When you consider Brandon Jennings level of play, maturity, and leadership skills at his stage in his career, it’s hard to consider him a player to build a serious contender around. However, he’s only 21 years old and things could change over the next few years for the point guard.
The Milwaukee Bucks may or may not have known this when they drafted him with the 10th pick back in 2009 NBA draft. He had a relatively good rookie season and was the only member of the Bucks to rack up over 1,200 points. However, he was also the only player to attempt over 1,000 shots from the field. Jennings has no problem getting shots off, but his scoring percentage needs to be improved as it was 37.9 per cent over his first two seasons with his three-point percentage at 35.2.
Jennings led the Bucks in field goal attempts and scoring per game this season, but statistics, at least scoring ones, don’t always tell the whole story. Jennings was below average when it came to wins produced in both of his seasons. Only 10 of the club’s wins over that time can be traced back to his play when you study the overall statistics.
The Bucks can make the playoffs with Jennings though, but need to get some luck in the injury department as well as more production from their guards. They don’t have anybody above average in the backckcourt and possess the worst offense in the NBA.
Of course, basketball’s a team game and as Jennings has reminded us, his teammates also need to shoulder some of the blame for the Bucks’ lack of success lately. For instance, Jennings’ assists per game fell to 5.1 this year from 6.3 last season. He’s still making the passes, but his teammates are failing to sink the baskets as their shooting percentage is also mediocre.
Jennings has always considered himself to be a pass-first type of guy, but he’s quite a long way from averaging anywhere near 10 assists per game. But that’s not really something he can fix by himself. His teammates do need to pick up their shooting percentage dramatically for Jennings to be effective.
His leadership qualities are also in question as is his penchant for speaking out against teammates when things aren’t going his way. Bucks’ coach Scott Skiles took responsibility for this year’s 35-47 record, but said the team lacks leadership in the locker room. He had mixed words when he spoke of Jennings’ in that regard.
“I would not assume that Brandon has any of those abilities yet…just because he has the ball in his hands all the time. It’s something we constantly talk about. It’s something he’s trying to work towards but it doesn’t come naturally to him so it’s definitely a work in progress.”

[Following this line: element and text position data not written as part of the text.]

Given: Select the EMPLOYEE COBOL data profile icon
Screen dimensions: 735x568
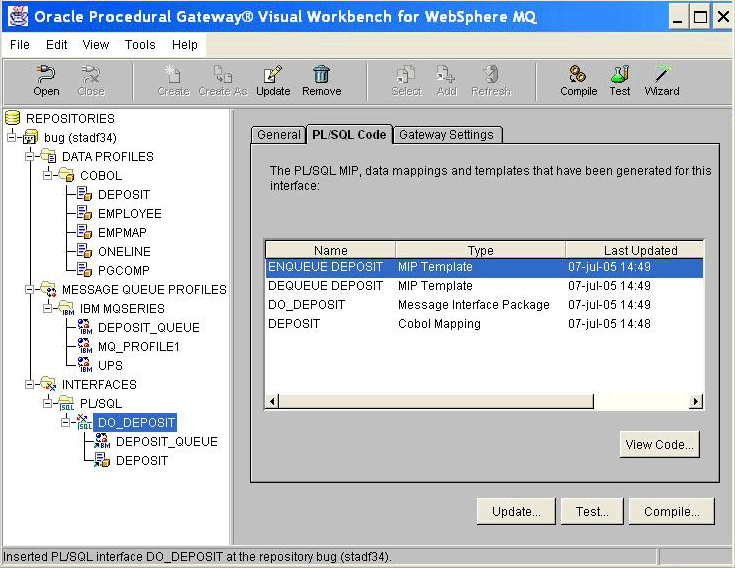Looking at the screenshot, I should pyautogui.click(x=85, y=214).
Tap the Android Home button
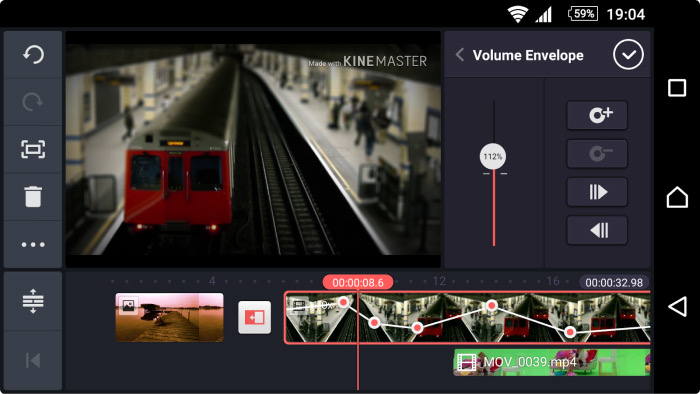The height and width of the screenshot is (394, 700). 677,197
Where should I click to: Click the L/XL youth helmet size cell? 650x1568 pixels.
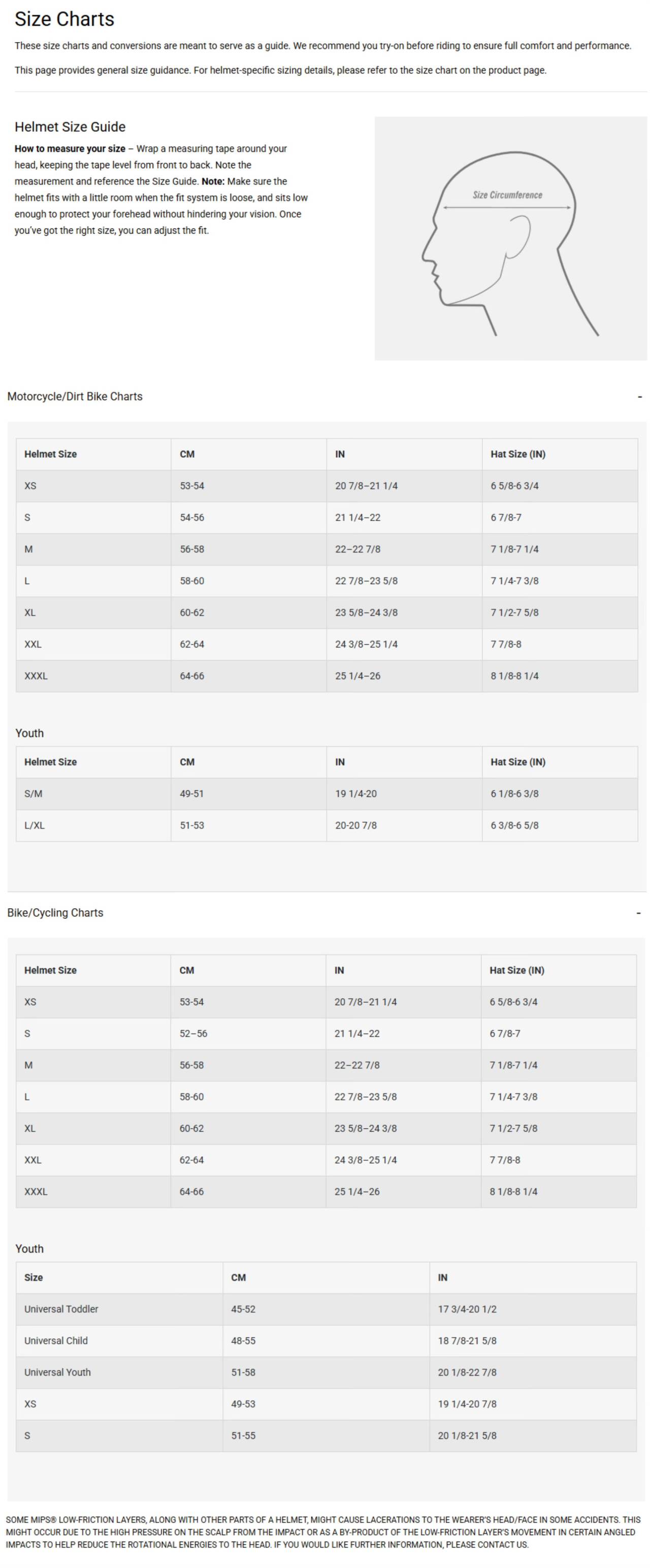pyautogui.click(x=35, y=825)
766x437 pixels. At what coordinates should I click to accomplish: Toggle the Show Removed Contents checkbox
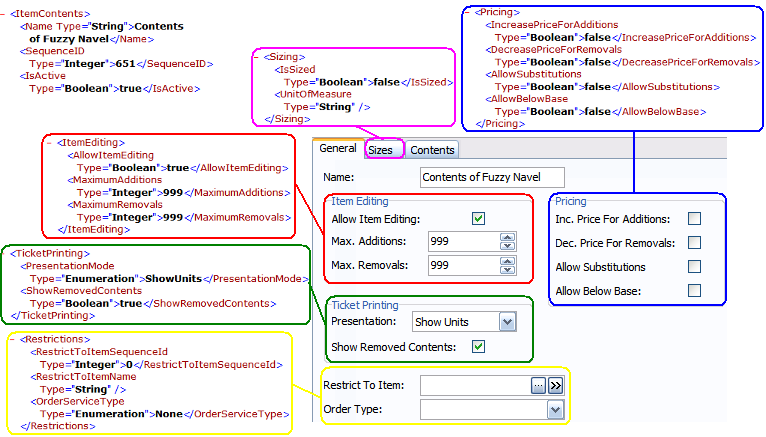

The team shouldn’t be relying on a 21-year-old to take them to the Promised Land just yet though, but Skiles bases his opinion on day-to-day dealings with his players in all aspects of the game, from practices, to road trips, to games, etc.
Jennings obviously has a lot of talent and doesn’t lack in confidence, but he should keep team matters private instead of airing them publicly in the future. While some experts feel it’s fine to speak your mind since it can motivate players others feels it alienates teammates. It’s a fine line and needs to be handled with care.

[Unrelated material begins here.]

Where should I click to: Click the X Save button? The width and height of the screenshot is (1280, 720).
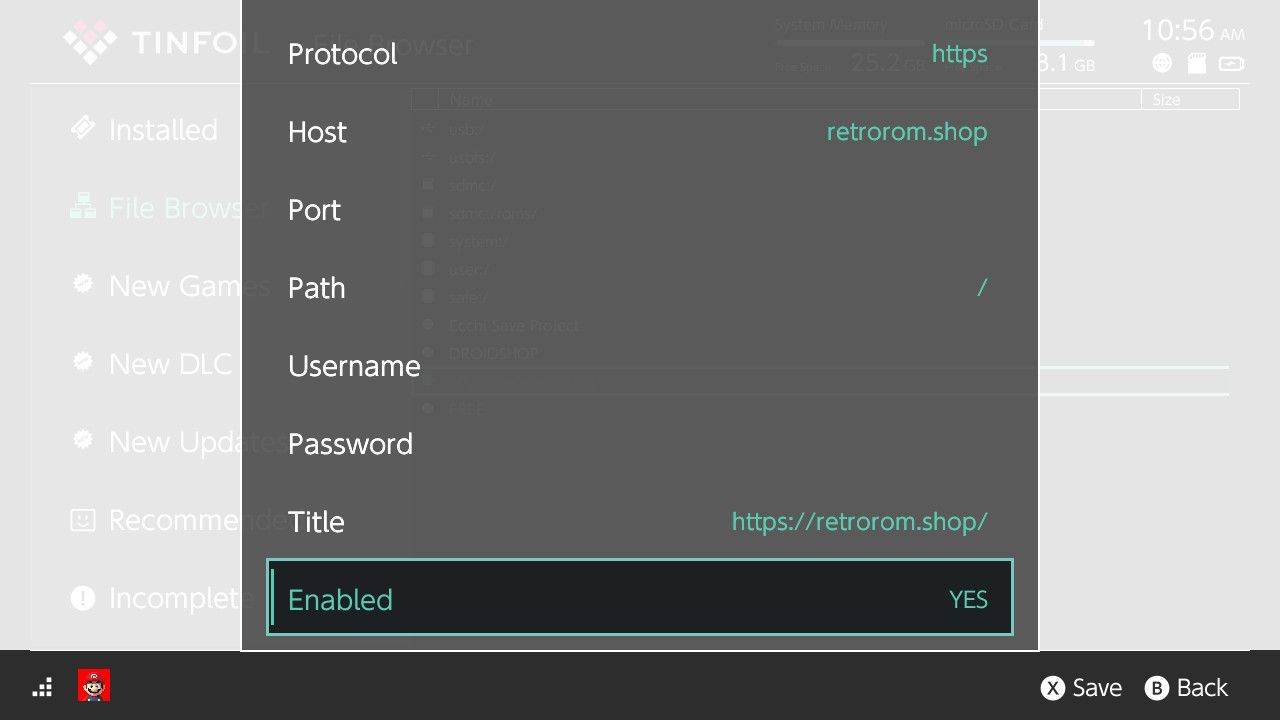click(x=1081, y=688)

The Bucks lost some leadership when Jerry Stackhouse and Kurt Thomas left last season and it was obvious they thought Jennings and Andrew Bogut would step up and replace it, both and off the court. But things didn’t pan out that way.
Jennings still has a very bright future ahead of him and his teammates certainly do need to pick up the pace. It’s possible when he hits his peak, matures, and starts showing more leadership qualities, the Bucks will be able to consider him an important building block.